<z> Details

<z> Details


The goal of this analysis is to relate the neutral pions to the jets they are embedded in. The analysis is done using the common spin analysis trees, which provide the necessary tools to combine the jet and neutral pion analysis.

A neutral pion is associated to a parent jet if it is within the jet cone of 0.4 in eta and phi. To avoid edge effects in the detector, only neutral pions with 0.3 < eta < 0.7 are accepted. 


Cut details:

E_neutral / E_total < 0.95

higher energy photon of Pi0 > 2.8 GeV (HT1 trigger); > 3.6 GeV (HT2 trigger)

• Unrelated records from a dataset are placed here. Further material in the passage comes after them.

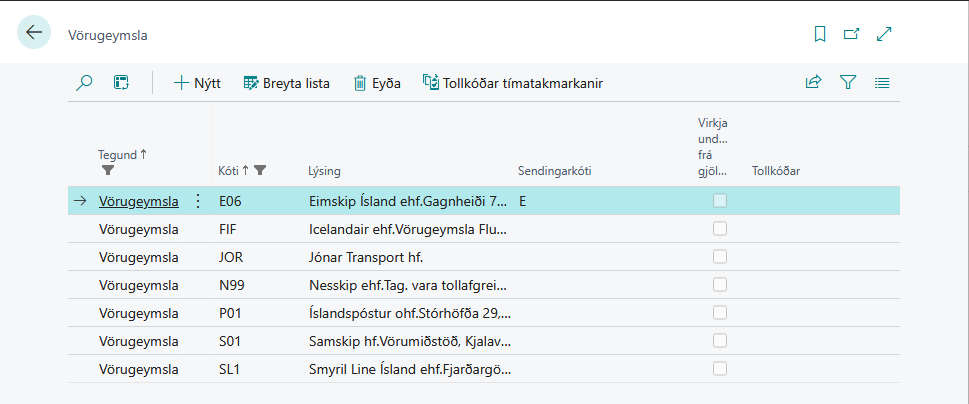Enable checkbox in the SL1 row

pos(720,369)
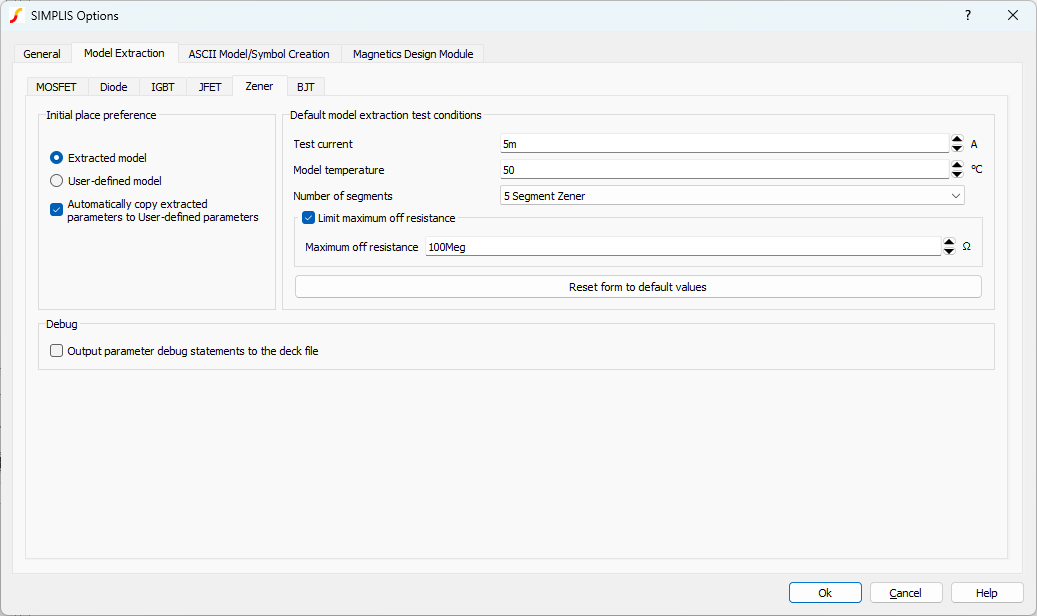Toggle automatically copy extracted parameters checkbox
This screenshot has height=616, width=1037.
tap(57, 210)
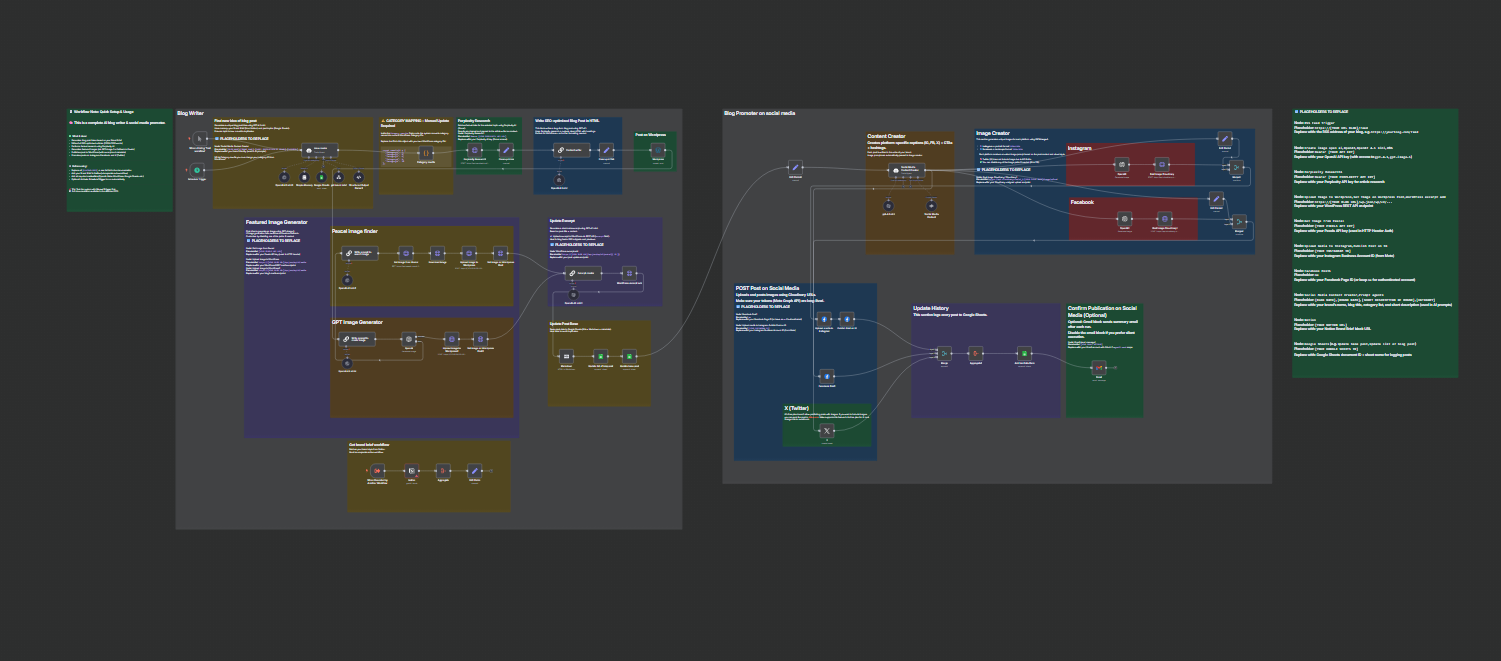Viewport: 1501px width, 661px height.
Task: Open the Google Sheets node in Update History
Action: 1023,353
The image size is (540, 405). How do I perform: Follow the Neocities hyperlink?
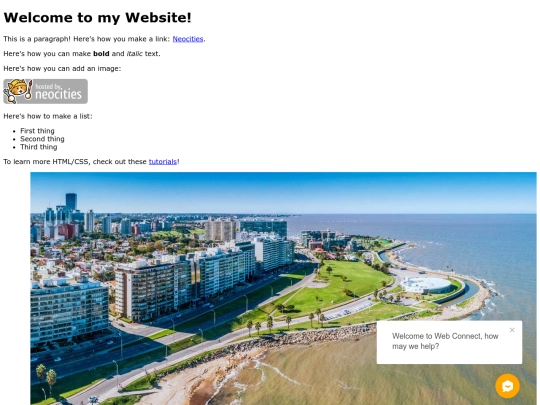point(188,39)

combination HT1/HT2: below 5.7 GeV only HT1 is used, above that both HT1 and HT2 are accepted


The final result uses both HT1 and HT2 triggers, but a trigger separated study has also been done, as shown below. There, HT2 includes only those HT2 triggers that do not satisfy HT1 (because of prescale).

Figure 1: <z> for Pi0 in jets as a function of p_T for HT1 and HT2 triggers. Also shown is the mean jet p_T as a function of pion p_T.


Bin-by-Bin momentum ratio

Figure 2: Bin-by-bin ratio of pion to jet p_T. The <z> is taken from the mean of these distributions, the error is the error on the mean. A small fraction of all entries have higher Pi0 p_T than jet p_T. Similar behavior is also observed for Pythia MC with GEANT jets. This obviously increases the <z>. An alternative would be to reject those events. The agreement with MC becomes worse if this is done.


Here is the data - MC comparison for 3 of the above bins. For the simulation, the reconstruction of the Pi0 is not required to keep statistics reasonable, so the true Pi0 pt is used. However, the MC jet finding uses all momenta after Geant, this is why the edges are "smoother" in the MC plot than in the data plots. Since <z> is an average value, this is not expected to be affected by this, since on average the Pi0 pt is reconstructed right.

Figure 3: Data / MC for Bin 5: 6.7 to 8 GeV

Figure 4: Data / MC for Bin 6: 8 to 10 GeV

Figure 5: Data / MC for Bin 7: 10 to 12 GeV